[Stored records]

────────────────

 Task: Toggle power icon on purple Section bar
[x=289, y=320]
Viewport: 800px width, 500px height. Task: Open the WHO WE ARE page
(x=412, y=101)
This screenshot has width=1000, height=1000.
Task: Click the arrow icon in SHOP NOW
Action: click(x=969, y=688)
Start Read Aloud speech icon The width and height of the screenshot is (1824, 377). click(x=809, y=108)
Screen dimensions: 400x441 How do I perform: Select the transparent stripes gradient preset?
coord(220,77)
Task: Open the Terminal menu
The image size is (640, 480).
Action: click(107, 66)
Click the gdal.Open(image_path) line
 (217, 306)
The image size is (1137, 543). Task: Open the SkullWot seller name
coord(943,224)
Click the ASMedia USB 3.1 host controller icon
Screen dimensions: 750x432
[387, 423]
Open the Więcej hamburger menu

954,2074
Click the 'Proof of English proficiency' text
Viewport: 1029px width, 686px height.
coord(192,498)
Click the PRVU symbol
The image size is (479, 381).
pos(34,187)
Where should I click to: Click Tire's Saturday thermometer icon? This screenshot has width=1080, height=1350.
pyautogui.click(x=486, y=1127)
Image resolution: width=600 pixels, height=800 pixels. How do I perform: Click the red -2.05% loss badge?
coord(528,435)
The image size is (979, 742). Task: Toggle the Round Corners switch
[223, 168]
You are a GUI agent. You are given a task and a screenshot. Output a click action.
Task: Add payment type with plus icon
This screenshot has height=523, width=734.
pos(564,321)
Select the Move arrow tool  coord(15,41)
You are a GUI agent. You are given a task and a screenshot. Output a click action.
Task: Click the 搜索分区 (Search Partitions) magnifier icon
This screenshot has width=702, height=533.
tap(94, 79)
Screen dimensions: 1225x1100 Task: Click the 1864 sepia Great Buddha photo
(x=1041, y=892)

────────────────

### What is expected
Reproduce the records above exactly, starting with the line that contains "The image size is (979, 742)." and ending with the last line.

### Output for this exercise
The image size is (979, 742). Task: Toggle the Round Corners switch
[223, 168]
You are a GUI agent. You are given a task and a screenshot. Output a click action.
Task: Add payment type with plus icon
This screenshot has height=523, width=734.
pos(564,321)
Select the Move arrow tool  coord(15,41)
You are a GUI agent. You are given a task and a screenshot. Output a click action.
Task: Click the 搜索分区 (Search Partitions) magnifier icon
This screenshot has width=702, height=533.
tap(94, 79)
Screen dimensions: 1225x1100 Task: Click the 1864 sepia Great Buddha photo
(x=1041, y=892)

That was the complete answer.